EL LLAMAMIENTO DE DIOS
Cuando Lucrecia se despidió de las clarisas, su vocación estaba ya decidida. Ella misma refirió más tarde el porqué de su opción por el lejano monasterio de las capuchinas de Città di Castello. Estando todavía en el educandato, aprovechó la presencia de un confesor extraordinario, barnabita, que gozaba fama de docto y de santo, para exponerle sus anhelos de una vida de escondimiento y de austeridad, en pobreza total. El religioso examinó el espíritu de la joven y sus motivos. Luego lo hizo delante de sus padres. Al reparo de éstos sobre la lejanía de aquel monasterio, respondió Lucrecia que precisamente por eso lo había preferido, para poner distancia entre su vida retirada y su patria y familia. Había además otro motivo: hasta Pisa había llegado la fama de sor Verónica Giuliani, la estigmatizada, que formaba parte de aquella comunidad.
No fue fácil lograr el consentimiento de las capuchinas; fue necesario valerse de algunas influencias, entre otras la de la princesa Violante de Baviera, esposa de Fernando de Médici, hijo del Gran Duque de Toscana. En marzo de 1703 llegó respuesta afirmativa. Y comenzaron los preparativos para el viaje de la esposa. Era uso entonces que, antes de dejar el mundo para encerrarse en el convento, la joven aspirante hiciera una gira, en traje nupcial, para despedirse de parientes y conocidos, emprendiendo después el viaje. Llegado el día de la vestición, la esposa era llevada por las calles hasta la iglesia conventual, en carroza, bien escoltada de damas y caballeros. Pues bien, Lucrecia había soñado para tal ocasión «un vestido de brocado con fondo rosa»; pero, cuando llegó el momento de probárselo, se halló con que el que le habían preparado tenía el fondo blanco. Pudo dominar el primer sentimiento de contrariedad acordándose de que había pedido al Señor verse privada, en aquella gira, de toda satisfacción por legítima que fuera.

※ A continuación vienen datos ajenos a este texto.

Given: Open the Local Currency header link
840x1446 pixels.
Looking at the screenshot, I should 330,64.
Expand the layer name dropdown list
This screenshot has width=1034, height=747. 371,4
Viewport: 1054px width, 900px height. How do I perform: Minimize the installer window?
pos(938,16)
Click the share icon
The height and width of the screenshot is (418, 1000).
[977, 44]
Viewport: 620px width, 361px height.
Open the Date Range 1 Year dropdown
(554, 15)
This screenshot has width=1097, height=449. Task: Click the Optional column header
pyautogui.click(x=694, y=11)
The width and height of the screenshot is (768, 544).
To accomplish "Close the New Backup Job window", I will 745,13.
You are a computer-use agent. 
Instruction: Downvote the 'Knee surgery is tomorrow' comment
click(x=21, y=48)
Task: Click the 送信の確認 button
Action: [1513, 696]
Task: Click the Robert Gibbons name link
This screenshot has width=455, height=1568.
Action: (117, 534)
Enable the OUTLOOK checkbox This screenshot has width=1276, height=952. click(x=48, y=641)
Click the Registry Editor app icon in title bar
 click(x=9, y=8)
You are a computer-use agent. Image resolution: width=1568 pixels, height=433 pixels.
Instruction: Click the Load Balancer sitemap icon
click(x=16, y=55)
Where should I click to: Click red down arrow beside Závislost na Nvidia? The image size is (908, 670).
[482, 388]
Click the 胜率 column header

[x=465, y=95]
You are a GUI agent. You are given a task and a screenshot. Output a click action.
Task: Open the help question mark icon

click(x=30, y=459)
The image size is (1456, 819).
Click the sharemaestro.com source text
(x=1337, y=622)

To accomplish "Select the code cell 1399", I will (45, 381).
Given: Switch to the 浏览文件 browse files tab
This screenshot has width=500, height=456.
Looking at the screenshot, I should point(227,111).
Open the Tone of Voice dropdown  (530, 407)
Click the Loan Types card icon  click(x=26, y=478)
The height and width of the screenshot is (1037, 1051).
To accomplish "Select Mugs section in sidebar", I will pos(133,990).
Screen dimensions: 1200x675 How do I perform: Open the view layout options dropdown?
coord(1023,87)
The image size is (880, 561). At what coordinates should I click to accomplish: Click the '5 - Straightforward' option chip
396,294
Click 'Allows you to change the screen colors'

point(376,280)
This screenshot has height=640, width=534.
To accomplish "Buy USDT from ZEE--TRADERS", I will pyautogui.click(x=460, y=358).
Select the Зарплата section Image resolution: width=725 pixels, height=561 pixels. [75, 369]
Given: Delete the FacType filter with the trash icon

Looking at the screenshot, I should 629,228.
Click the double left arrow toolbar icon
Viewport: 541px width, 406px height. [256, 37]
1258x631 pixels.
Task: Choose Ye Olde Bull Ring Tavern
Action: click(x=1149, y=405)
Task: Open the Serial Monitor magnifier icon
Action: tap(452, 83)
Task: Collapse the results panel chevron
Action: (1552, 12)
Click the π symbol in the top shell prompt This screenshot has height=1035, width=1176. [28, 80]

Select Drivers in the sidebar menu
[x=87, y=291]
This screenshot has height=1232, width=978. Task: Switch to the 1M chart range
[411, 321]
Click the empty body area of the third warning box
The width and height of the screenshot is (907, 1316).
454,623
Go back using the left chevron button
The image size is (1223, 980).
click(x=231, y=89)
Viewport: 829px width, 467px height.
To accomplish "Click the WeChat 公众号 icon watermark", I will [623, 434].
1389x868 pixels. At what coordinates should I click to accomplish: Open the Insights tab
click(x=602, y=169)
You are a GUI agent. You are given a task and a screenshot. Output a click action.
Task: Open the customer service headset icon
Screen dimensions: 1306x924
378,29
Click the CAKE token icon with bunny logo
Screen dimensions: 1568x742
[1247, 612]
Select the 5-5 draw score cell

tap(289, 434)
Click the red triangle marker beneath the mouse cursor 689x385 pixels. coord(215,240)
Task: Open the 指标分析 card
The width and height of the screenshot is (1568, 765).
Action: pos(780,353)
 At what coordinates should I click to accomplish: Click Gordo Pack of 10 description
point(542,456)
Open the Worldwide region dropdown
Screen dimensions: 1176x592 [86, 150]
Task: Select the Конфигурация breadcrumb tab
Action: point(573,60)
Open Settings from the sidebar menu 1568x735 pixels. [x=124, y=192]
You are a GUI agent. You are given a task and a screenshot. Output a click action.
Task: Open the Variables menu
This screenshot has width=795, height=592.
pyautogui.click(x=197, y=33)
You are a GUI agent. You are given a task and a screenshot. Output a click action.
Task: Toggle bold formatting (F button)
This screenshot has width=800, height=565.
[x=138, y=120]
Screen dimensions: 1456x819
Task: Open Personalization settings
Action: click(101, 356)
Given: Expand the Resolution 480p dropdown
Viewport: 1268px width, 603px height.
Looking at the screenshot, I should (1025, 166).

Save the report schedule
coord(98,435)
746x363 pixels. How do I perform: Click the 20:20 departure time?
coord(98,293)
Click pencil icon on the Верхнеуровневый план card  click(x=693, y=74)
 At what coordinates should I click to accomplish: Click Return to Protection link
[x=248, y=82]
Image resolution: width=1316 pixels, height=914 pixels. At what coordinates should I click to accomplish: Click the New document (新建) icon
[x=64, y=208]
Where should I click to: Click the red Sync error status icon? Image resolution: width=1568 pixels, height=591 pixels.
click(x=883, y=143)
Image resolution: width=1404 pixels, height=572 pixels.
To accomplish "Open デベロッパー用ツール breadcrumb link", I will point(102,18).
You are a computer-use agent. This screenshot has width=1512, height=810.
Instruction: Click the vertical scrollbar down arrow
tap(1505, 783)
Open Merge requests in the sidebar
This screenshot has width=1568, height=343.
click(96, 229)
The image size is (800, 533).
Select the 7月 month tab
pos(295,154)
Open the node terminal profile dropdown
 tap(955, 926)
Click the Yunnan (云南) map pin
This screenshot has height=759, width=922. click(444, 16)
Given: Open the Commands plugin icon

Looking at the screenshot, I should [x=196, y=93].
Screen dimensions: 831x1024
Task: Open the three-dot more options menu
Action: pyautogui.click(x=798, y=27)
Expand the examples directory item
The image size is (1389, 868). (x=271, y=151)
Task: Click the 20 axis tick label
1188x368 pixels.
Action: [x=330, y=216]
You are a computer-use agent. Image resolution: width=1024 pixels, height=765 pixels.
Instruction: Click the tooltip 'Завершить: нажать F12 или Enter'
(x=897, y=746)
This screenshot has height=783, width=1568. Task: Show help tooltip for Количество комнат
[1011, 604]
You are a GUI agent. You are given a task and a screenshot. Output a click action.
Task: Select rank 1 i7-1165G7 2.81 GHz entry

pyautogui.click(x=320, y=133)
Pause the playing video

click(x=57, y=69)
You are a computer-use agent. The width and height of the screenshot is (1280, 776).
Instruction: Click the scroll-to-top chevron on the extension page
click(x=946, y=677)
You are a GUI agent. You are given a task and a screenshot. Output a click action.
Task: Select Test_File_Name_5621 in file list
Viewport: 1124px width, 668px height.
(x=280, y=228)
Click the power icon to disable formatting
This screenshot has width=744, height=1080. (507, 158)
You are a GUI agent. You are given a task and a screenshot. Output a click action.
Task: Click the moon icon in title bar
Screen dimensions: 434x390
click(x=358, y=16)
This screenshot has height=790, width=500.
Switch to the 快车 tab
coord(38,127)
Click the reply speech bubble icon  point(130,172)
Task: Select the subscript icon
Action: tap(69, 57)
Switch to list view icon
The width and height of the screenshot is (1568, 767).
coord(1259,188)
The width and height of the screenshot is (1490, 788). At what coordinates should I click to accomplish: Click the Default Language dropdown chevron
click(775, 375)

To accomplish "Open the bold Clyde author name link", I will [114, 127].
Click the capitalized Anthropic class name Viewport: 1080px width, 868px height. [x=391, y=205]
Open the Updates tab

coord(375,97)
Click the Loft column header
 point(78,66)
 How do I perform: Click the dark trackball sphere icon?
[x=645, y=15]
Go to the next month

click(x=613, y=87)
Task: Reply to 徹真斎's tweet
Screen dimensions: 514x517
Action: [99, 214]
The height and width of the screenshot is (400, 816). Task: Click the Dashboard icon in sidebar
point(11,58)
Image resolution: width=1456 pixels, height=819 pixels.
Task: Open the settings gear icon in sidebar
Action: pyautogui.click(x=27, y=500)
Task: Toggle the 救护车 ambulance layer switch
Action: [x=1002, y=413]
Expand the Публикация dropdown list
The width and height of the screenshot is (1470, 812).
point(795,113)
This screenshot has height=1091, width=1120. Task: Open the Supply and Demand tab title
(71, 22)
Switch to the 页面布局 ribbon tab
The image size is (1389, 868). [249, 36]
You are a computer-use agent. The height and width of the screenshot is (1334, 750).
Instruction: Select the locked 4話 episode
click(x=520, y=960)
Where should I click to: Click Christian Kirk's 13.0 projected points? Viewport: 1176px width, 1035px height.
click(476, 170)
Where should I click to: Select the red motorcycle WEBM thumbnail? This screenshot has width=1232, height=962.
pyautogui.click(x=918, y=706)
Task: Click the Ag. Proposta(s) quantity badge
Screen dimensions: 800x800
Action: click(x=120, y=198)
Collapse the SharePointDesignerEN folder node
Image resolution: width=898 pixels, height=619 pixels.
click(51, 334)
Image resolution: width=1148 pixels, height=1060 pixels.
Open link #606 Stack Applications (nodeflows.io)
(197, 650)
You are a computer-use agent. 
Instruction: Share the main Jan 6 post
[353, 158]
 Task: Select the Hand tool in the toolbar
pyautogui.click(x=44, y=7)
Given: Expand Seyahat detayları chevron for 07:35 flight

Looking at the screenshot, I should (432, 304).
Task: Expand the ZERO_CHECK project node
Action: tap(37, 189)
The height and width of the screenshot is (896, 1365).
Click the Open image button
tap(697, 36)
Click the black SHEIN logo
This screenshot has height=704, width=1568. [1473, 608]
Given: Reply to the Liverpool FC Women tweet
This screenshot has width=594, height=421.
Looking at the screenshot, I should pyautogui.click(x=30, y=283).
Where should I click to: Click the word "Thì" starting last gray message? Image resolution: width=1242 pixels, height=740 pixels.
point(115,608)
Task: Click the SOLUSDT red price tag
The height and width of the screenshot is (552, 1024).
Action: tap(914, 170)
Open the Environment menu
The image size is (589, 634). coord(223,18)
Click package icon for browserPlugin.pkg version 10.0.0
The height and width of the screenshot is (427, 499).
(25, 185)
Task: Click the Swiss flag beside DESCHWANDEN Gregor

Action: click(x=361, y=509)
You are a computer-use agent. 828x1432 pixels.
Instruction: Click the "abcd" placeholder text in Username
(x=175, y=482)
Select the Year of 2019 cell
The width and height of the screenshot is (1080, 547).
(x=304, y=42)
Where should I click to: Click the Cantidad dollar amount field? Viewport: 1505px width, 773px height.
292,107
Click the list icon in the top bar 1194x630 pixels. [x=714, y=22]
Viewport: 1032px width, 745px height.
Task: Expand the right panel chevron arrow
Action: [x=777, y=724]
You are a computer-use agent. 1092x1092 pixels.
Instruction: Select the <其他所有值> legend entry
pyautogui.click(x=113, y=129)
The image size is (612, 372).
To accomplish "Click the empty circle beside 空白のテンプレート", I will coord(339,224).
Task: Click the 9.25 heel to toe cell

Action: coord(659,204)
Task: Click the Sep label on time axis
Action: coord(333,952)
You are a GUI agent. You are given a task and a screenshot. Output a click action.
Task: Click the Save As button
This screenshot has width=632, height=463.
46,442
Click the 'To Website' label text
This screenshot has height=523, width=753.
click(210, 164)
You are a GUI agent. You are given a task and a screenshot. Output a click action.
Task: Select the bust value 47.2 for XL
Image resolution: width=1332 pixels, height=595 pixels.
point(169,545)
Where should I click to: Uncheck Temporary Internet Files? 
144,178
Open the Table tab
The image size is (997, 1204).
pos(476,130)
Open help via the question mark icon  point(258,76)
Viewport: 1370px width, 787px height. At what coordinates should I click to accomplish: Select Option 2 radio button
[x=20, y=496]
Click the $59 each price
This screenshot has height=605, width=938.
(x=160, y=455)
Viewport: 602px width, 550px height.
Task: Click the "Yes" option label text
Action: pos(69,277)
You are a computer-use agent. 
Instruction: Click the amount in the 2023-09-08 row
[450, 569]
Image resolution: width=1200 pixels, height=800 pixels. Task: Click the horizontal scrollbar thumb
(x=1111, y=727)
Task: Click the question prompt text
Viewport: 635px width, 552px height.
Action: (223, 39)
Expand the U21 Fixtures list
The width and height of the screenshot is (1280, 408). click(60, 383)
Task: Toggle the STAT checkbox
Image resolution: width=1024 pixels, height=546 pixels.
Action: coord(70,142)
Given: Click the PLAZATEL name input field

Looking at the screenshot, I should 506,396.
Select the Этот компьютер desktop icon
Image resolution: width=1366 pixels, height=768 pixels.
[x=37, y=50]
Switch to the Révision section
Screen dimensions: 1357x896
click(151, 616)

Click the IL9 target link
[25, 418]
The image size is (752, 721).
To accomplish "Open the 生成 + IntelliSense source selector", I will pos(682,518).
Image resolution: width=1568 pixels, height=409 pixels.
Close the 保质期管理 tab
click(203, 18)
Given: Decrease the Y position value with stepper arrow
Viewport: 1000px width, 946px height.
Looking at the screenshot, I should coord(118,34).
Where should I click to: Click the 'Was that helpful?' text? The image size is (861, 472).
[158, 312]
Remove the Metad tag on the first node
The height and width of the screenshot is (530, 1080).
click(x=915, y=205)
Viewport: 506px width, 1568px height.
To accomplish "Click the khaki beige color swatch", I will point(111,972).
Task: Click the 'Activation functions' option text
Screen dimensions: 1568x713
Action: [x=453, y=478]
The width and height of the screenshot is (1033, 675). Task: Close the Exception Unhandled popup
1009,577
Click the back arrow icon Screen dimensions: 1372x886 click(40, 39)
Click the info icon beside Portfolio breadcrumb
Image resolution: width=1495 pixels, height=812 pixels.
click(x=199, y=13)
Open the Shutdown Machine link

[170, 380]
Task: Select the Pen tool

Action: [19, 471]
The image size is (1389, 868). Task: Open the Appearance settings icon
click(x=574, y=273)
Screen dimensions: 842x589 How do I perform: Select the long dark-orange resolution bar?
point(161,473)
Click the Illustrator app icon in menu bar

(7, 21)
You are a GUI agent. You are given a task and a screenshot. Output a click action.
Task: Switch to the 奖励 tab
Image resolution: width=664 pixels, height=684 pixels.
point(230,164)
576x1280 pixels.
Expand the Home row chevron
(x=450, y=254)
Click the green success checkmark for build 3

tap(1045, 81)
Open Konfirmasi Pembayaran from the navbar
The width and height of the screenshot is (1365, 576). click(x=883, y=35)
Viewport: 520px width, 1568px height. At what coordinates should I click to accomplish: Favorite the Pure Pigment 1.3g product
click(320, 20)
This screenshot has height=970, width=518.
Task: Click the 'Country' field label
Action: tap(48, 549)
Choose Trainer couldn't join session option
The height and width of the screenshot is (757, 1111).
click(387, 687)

Recorrió primero los monasterios de Pisa. Después, acompañada de sus padres, se puso en camino, haciendo etapa en Florencia, donde fue muy agasajada por el Gran Duque y su familia. Reanudó el viaje, o mejor peregrinación, hacia el santuario de Loreto, donde pidió por devoción el honor de barrer la santa Casa, y lo hizo de rodillas, vestida de esposa, con el alma llena de consuelo.
Llegada a Città di Castello, esperó la admisión formal, con el voto de la comunidad, y la vestición; ésta se celebró el 7 de junio de 1703, fiesta de Corpus Christi; la presidió el obispo, quien le impuso el nombre de sor Florida, por devoción al patrono de la ciudad, san Florido. Se había preparado a la nueva vida mediante la renuncia a toda satisfacción terrena; Dios le hizo ver, en ese mismo momento, que debía renunciar también a los consuelos espirituales. El rito de la vestición se concluía con un gesto de elocuente significado: el obispo ponía en el hombro de la novicia una cruz desnuda de madera, y ella se encaminaba, a lo largo de la iglesia, hacia la puerta del monasterio. La cruz era ligera, pero sor Florida la halló tan pesada, que a duras penas podía andar.